Principle of preparation and MOA of autologous anticancer vaccine
Step 1 - Extraction of a tumuor
During surgery aimed at removing or reducing the tumour charge of a patient, a tumour is removed and shipped to a laboratory in a specific refrigerated container.
Principle of preparation and MOA of autologous anticancer vaccine
Step 2 - Isolation of cancer cells from the tumour
In the laboratory, the tumour is controlled and enters a well-defined production protocol, the first step of which is to isolate the tumour cells.
Principle of preparation and MOA of autologous anticancer vaccine
Step 3 - Treatment of tumour cells to render them immunogenic
The tumour cells are then modified, irradiation and haptenisation, two steps that will induce an immune response upon vaccination of the patient.
Principle of preparation and MOA of autologous anticancer vaccine
Step 4 - Sampling of the vaccine
Treated cancer cells are sampled in 8 vaccine units placed into a container labelled with the patient name (autologous and individualised treatment).
Principle of preparation and MOA of autologous anticancer vaccine
Step 5 - Vaccine injection
The anti-cancer autologous vaccine is injected intradermally under medical control according to a precise 7 weeks time schedule followed by a last injection after 6 months.
Principle of preparation and MOA of autologous anticancer vaccine
Step 6 - Principle of recognition of the modified tumour cells by the immune system
The aim of the anti-cancer vaccine is to induce an individualised immune response against its very own tumour antigens, which will block or delay reappearance of tumour. This response is due to the chemical modification of tumour cells from the vaccine that will break the tolerance against the tumour antigens.

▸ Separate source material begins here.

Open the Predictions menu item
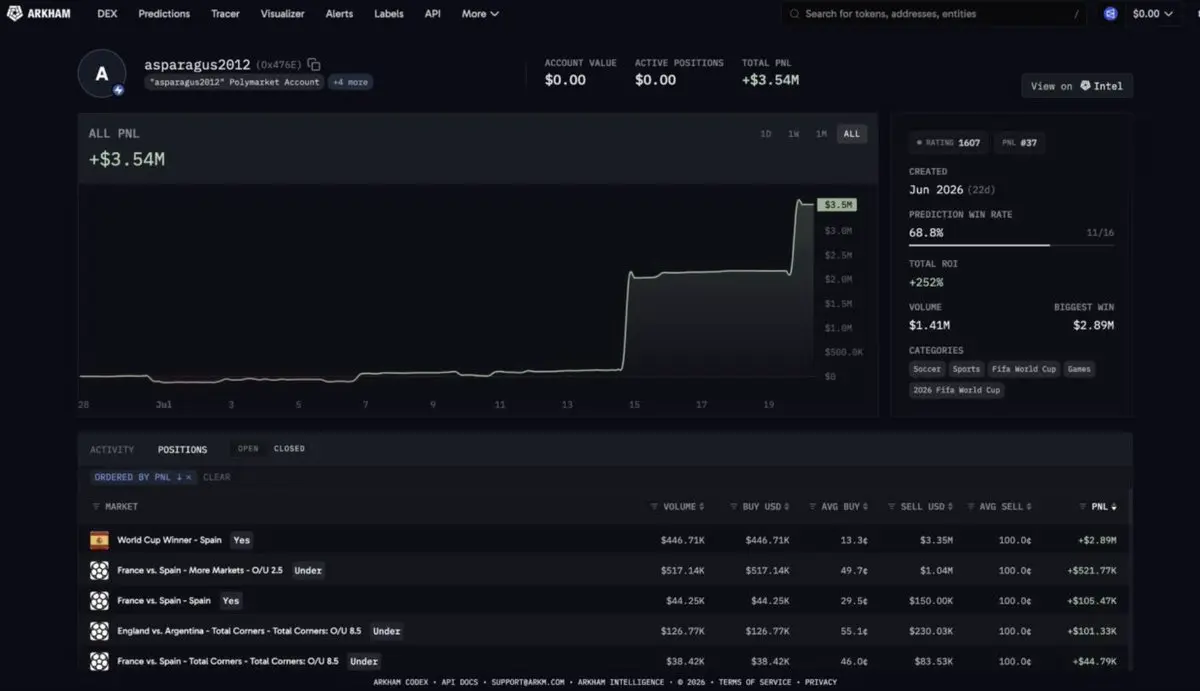This screenshot has width=1200, height=691. [x=164, y=14]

Principle of preparation and MOA of autologous anticancer vaccine
Step 7 - Recognition of cancer cells by the immune system
The induced immune response will propagate to the tumours via the immune system. Breakdown of the tolerance to tumour antigens involves specific T-lymphocytes that lead to an inflammatory response. This response would be due to the infiltration of the tumour by CD8+ T-lymphocytes, in situ production of γ interferon and clonal expansion of T-lymphocytes.